Severe injuries—with more than 20 percent loss of muscle mass—cause normal muscle regeneration to fail to keep pace with the regenerative demands, which can trigger widespread fibrosis and loss of muscle function.

Muscle regeneration eventually may become unable to keep the pace, despite the use of dietary interventions, anabolic steroids or non-steroidal anti-inflammatories, which are often accompanied by severe side effects that may further reduce the quality of life.

“Identifying new means of accelerating muscle regeneration has proved a daunting challenge,” Thomas Burris, Ph.D., chair of pharmacology and physiology at Saint Louis University, said in a statement. “Therefore understanding the underlying mechanisms that regulate muscle cell regeneration and coordinate regenerative repair could provide future therapeutic options for stymieing the loss of muscle function in the traumatically injured.”

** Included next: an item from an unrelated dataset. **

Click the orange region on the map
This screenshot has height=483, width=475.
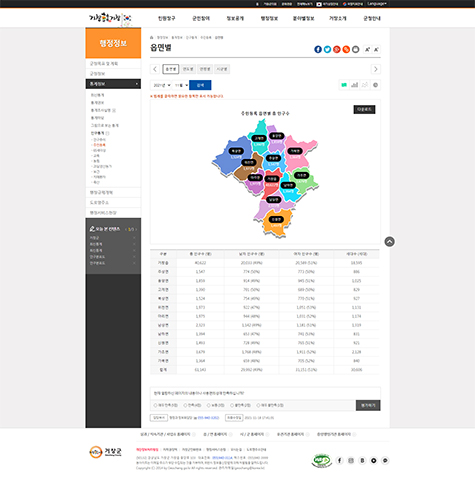click(x=276, y=223)
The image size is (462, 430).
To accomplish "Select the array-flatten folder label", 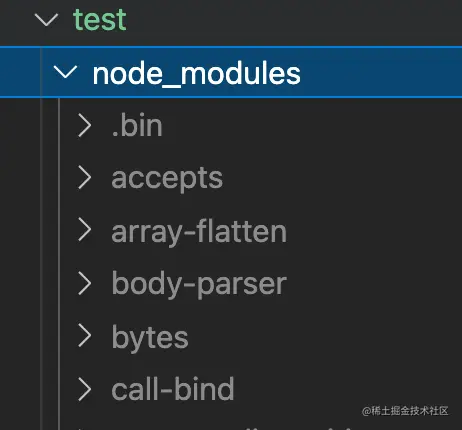I will pos(199,231).
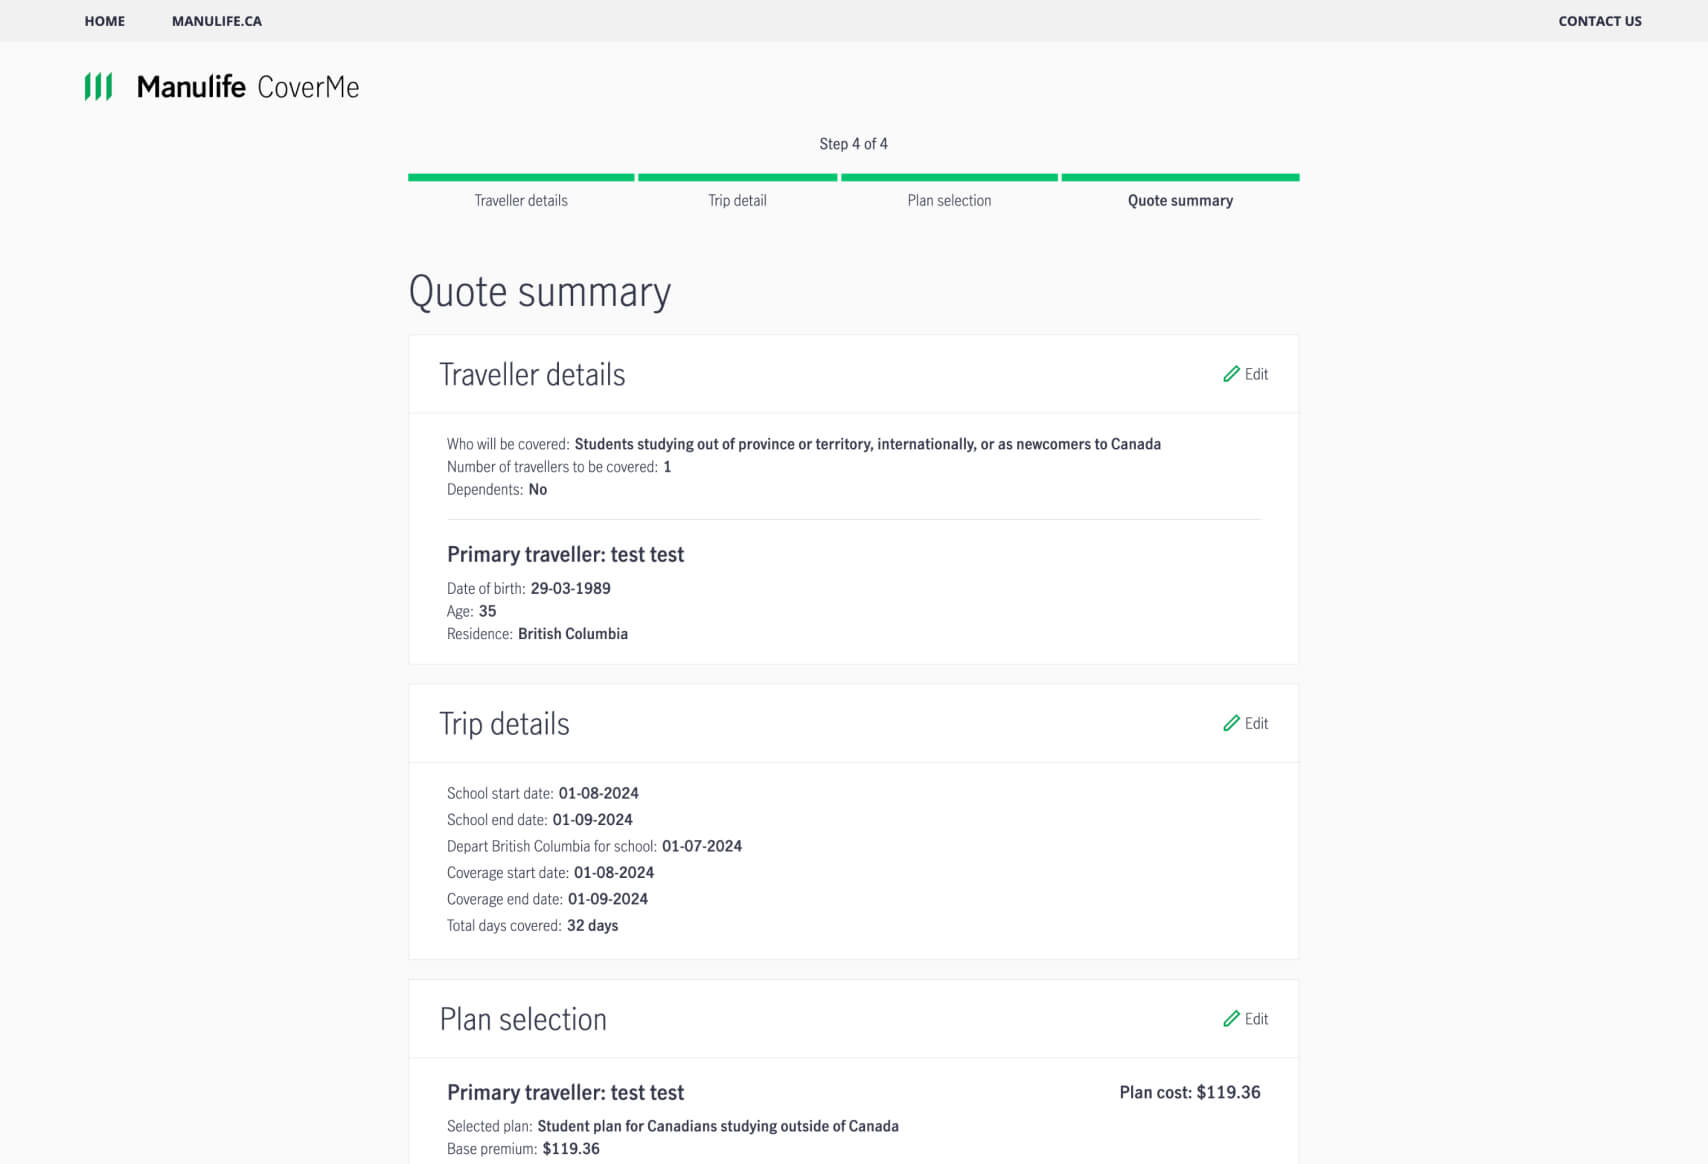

Muscle stem cells produce myoblasts that either reproduce or form muscle tissue. For skeletal muscle to successfully regenerate after a traumatic injury, muscle fiber through elevated myoblast proliferation and differentiation must be replenished.

The researchers found that a decline in the expression of REV-ERB precedes myoblast differentiation, while an increase in REV-ERB expression is involved in the regulation of mitochondrial and metabolic function in fully differentiated skeletal muscle.

The research team discovered that the protein is a regulator of muscle differentiation that can be targeted to stimulate muscle regeneration and may be helpful in treating muscle diseases including muscular dystrophy, sarcopenia and cachexia.

“We demonstrate that REV-ERB can stimulate muscle regeneration upon acute muscle injury in an animal model,” Burris said. “Our findings reveal that REV-ERB may be a potent therapeutic target for the treatment of a myriad of muscular disorders.”